Material provided.
........

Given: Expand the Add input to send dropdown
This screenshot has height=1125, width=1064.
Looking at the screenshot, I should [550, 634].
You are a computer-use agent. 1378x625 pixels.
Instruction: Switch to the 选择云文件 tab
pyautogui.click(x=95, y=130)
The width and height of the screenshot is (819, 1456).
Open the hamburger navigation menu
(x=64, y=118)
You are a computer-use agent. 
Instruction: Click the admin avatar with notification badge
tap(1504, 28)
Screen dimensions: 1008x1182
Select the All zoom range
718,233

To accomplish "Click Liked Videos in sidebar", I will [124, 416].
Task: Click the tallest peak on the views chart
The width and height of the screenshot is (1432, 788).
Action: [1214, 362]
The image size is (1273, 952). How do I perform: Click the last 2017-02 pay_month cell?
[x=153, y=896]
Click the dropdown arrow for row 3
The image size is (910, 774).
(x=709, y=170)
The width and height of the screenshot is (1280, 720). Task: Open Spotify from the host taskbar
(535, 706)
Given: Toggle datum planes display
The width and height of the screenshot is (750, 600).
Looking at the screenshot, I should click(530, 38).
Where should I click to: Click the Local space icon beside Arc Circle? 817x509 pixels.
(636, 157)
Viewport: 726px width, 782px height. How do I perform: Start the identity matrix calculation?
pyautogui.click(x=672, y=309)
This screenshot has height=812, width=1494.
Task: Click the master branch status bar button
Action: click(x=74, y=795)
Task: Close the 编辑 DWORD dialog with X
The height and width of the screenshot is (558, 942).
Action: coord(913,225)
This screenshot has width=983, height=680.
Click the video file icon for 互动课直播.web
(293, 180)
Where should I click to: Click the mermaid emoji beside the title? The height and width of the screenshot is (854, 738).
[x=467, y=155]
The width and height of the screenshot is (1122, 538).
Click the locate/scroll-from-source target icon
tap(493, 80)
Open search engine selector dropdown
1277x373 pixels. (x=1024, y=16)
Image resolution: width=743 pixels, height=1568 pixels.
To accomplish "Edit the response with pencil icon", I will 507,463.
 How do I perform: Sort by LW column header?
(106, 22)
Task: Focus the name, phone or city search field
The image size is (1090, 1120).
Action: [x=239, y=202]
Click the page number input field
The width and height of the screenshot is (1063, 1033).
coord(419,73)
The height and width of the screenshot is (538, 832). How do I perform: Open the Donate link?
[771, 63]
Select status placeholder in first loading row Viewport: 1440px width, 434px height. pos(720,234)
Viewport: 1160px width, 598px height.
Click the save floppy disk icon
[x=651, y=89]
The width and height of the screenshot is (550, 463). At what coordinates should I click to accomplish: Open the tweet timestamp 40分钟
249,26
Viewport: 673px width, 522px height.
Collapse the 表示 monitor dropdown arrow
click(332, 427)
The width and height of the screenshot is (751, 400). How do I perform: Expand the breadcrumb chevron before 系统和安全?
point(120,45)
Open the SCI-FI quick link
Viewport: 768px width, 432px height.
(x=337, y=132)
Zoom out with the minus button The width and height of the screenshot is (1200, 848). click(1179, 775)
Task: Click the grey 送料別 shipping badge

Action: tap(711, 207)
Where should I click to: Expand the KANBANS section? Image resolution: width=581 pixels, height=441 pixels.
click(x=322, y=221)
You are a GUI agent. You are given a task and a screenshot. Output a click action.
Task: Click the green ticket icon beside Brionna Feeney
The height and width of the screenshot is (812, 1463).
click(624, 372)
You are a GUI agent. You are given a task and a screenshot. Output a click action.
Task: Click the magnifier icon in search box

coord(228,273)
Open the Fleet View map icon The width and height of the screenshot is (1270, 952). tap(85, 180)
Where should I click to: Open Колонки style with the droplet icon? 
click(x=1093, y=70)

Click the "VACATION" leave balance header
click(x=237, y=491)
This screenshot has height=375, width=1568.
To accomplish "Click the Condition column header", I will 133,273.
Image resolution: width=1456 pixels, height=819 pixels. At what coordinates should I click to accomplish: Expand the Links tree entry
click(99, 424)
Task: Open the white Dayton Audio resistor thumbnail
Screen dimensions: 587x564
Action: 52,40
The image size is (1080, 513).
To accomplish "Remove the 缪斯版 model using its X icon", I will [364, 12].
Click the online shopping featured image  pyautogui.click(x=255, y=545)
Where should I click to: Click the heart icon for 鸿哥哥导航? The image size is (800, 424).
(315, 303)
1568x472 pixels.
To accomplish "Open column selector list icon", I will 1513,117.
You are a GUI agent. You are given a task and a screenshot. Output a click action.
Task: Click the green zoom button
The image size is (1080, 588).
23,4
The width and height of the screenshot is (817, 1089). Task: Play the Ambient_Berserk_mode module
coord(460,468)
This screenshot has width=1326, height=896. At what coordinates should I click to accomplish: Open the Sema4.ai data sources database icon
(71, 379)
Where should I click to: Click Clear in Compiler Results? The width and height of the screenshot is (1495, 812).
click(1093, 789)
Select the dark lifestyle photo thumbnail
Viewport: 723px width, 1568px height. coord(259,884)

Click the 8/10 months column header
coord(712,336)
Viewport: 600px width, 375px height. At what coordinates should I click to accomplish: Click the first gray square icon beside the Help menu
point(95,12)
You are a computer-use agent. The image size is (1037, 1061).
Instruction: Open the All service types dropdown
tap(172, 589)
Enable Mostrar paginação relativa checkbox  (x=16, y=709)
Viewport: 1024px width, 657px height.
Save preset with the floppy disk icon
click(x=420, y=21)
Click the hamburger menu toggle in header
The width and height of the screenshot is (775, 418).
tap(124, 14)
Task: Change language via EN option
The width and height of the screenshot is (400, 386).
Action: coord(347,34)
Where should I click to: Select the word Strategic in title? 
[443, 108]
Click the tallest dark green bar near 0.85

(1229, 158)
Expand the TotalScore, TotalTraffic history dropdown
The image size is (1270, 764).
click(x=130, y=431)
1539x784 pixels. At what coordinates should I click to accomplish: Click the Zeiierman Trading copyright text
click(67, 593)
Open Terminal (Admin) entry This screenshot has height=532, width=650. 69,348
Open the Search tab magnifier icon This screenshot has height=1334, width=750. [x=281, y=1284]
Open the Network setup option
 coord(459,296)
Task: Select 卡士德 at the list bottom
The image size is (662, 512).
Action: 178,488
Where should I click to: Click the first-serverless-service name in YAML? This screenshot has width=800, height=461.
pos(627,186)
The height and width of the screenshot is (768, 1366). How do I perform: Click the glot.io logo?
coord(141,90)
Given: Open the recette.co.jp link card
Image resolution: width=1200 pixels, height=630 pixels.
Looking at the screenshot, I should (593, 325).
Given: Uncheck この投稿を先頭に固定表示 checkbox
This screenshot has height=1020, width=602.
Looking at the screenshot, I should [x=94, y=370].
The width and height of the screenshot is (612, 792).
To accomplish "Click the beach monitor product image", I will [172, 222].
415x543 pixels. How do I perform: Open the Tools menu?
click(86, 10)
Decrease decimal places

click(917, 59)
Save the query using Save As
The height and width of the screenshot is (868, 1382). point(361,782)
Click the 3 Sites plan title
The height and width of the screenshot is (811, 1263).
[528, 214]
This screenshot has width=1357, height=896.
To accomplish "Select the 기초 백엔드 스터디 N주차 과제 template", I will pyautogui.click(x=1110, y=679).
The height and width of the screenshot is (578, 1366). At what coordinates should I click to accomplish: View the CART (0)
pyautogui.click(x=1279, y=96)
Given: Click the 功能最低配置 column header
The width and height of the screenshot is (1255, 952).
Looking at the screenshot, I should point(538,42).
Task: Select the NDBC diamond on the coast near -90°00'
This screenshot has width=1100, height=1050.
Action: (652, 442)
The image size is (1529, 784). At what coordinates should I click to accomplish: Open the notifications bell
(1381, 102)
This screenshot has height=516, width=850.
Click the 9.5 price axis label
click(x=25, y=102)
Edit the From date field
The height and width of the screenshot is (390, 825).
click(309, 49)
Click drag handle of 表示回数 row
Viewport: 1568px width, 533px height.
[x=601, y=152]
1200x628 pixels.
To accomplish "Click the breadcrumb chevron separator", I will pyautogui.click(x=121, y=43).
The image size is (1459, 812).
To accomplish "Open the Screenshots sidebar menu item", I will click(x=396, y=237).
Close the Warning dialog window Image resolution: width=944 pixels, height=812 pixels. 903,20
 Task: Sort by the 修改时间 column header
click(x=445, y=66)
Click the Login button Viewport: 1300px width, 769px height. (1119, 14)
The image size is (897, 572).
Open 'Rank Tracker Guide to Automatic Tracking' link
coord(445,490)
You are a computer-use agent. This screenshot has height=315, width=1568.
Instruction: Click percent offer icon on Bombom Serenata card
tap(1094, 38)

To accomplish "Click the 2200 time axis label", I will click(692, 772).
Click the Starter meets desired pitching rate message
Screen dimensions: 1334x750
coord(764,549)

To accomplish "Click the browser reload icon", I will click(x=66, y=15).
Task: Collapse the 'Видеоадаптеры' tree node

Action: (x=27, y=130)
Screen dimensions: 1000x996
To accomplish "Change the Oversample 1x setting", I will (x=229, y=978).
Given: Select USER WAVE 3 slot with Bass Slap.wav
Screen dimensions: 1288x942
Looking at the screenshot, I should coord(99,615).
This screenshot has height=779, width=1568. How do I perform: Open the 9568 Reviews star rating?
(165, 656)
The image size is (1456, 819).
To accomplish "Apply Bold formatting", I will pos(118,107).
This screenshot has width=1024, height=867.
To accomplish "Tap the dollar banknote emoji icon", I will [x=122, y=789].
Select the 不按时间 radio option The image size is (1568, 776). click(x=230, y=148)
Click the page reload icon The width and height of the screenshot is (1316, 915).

........

Written exercise. Can you render the listing above as a numbered list, starting with the line that contains "Given: Click the 功能最低配置 column header" and going on through the line that contains "(1381, 102)", with blank lines left out?

In response.
1. Given: Click the 功能最低配置 column header
2. The width and height of the screenshot is (1255, 952).
3. Looking at the screenshot, I should point(538,42).
4. Task: Select the NDBC diamond on the coast near -90°00'
5. This screenshot has width=1100, height=1050.
6. Action: (652, 442)
7. The image size is (1529, 784). At what coordinates should I click to accomplish: Open the notifications bell
8. (1381, 102)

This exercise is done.